Raúl understood and went into Fidel’s office. He didn’t come out for two or three hours. Then they met with Fidel in Osvaldo Dorticós’s office. “I saw that Raúl,” Alexiev recalled, “for the first time ever, was writing things down in a notebook.” When the Soviets had finished explaining Khrushchev’s proposal, Fidel was noncommittal but made favorable noises. He told the Soviets to give him until the next day. The way Alexiev understood it, Fidel wanted to consult with Che.

The next day Alexiev was summoned by Fidel. Once again they met in Dorticós’s office, but this time, several others were present, including Che, Dorticós, Carlos Rafael Rodríguez, and Blas Roca. They had considered the proposal and, agreeing that the missiles could stop the Americans from invading Cuba, were willing to go ahead with the program. The conversation then turned to the likelihood of a U.S. invasion, and Alexiev recalled that Che was the “most active” in the discussion that followed, making his opinion on the missile issue clear. “Anything that can stop the Americans,” Che said, “is worthwhile.”

The Soviets and their Cuban counterparts proceeded immediately with the job of selecting missile sites. Fidel told Alexiev that he wanted a military pact to formalize things, and that he would send Raúl to Moscow to sign it. According to Vitali Korionov, a Central Committee adviser, Fidel outlined for inclusion in the pact a list of objectives he wanted the Soviets to negotiate with the Americans once the presence of the missiles was made public. In addition to securing a commitment from Washington not to invade, he wanted the U.S. naval base at Guantámano Bay dismantled. The Soviets agreed to the pact, and over the next week Alexiev and Raúl worked closely to produce a Spanish-language version. Then, Alexiev said, Raúl and Marshal Malinovski signed each page of the document.

Material provided:
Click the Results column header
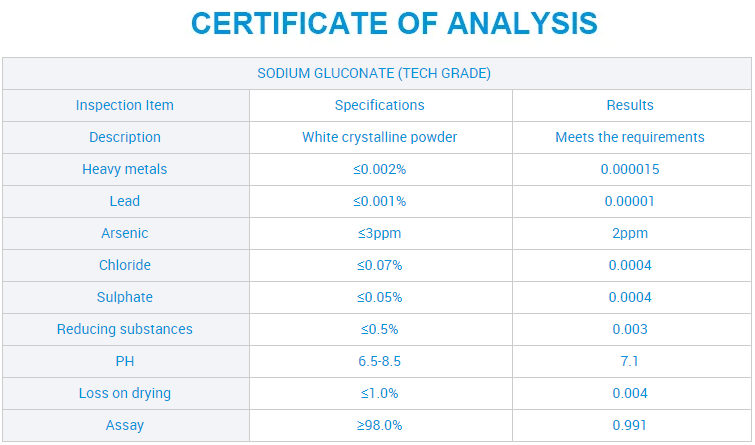 (x=630, y=105)
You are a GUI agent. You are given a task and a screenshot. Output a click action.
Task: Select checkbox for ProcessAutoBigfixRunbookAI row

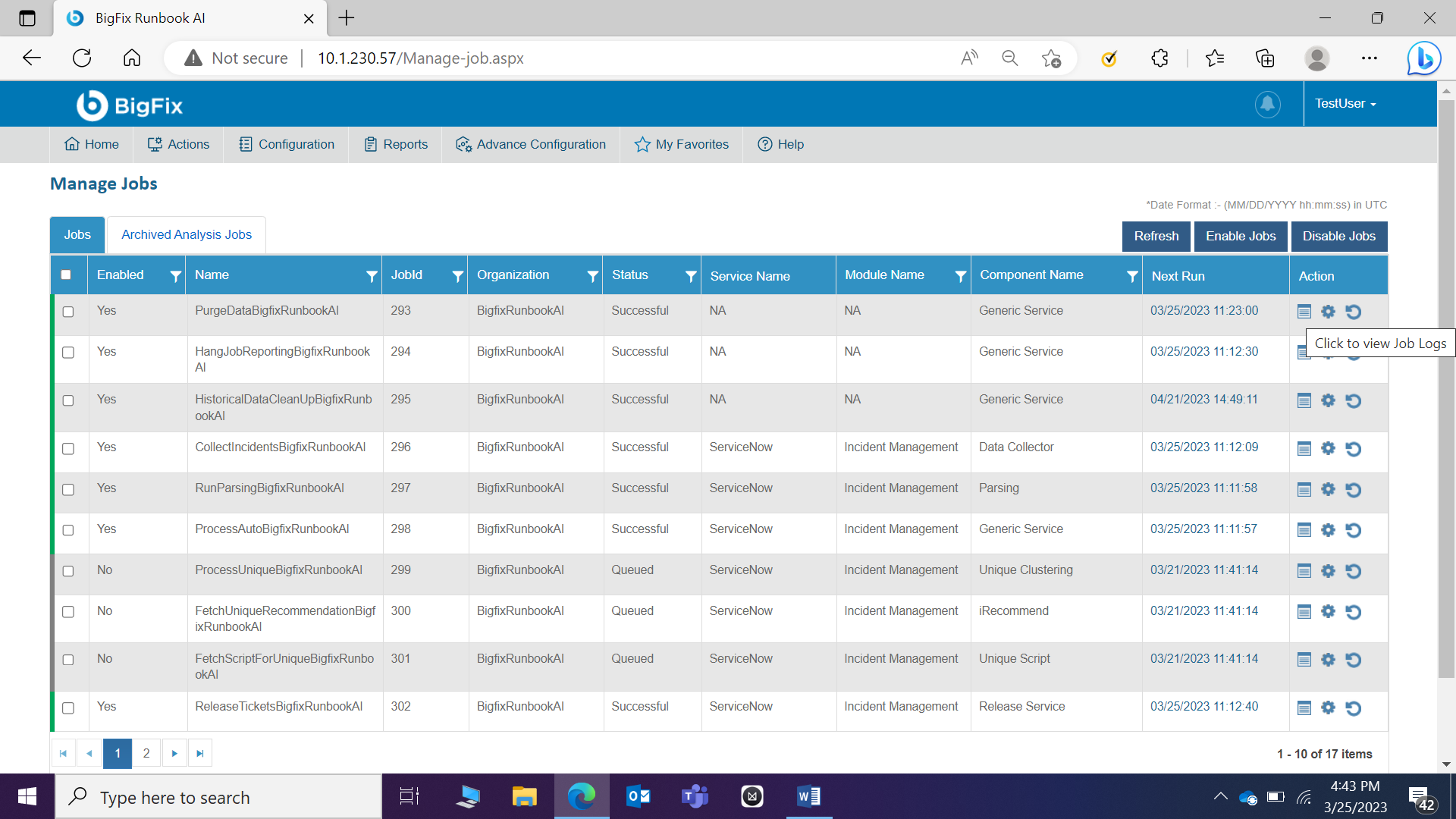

Tasks and exercises:
• 1. From the passage about Cuba's decision on the Soviet missiles, list every person it names as present at the second meeting in Dorticós's office.
• 2. Write the next part of the passage about Cuba's decision on the Soviet missiles, beginning after its final sentence.

Answers for the exercise:
• 1. Fidel, Alexiev, Che, Osvaldo Dorticós, Carlos Rafael Rodríguez, Blas Roca

• 2.
By July 2, 1962, Raúl was in Moscow carrying the treaty draft. Over the next week, according to Alexiev, he met with Khrushchev twice. But Vitali Korionov recalled things differently. He said that when Raúl and his wife, Vílma Espín, arrived, he and Prime Minister Alexei Kosygin met them at the airport. They were taken to a protocol house. Korionov, Kosygin, and Raúl went into the dining room, where there was a grand piano. It was just the three of them. “Raúl put the document on the piano, with Fidel’s points, now translated into Russian, and there, without sitting down, Kosygin and Raúl signed the document. Afterward, Kosygin said he was leaving, and he told Korionov to stay and calm down Raúl, who was extremely nervous. “He was in a state of tense expectancy,” Korionov said. “As if thinking ‘What is going to happen now?’ Because the Cuban comrades understood how this
could end.” Korionov sat up all night with Raúl, talking and drinking Armenian cognac.

Fidel had told Raúl he wanted Khrushchev to answer one question: what would happen if the Americans discovered the operation while it was still in progress? Alexiev said that Khrushchev’s reply was short and breezy: “Don’t worry, nothing will happen. If the Americans start getting nervous, we’ll send out the Baltic Fleet as a show of support.” Raúl accepted Khrushchev’s answer as a firm commitment of support. Alexiev recalls Raúl saying: “This is great, just great! Fidel will accept everything; he may correct a few things but that’s all. In principle he’ll accept.”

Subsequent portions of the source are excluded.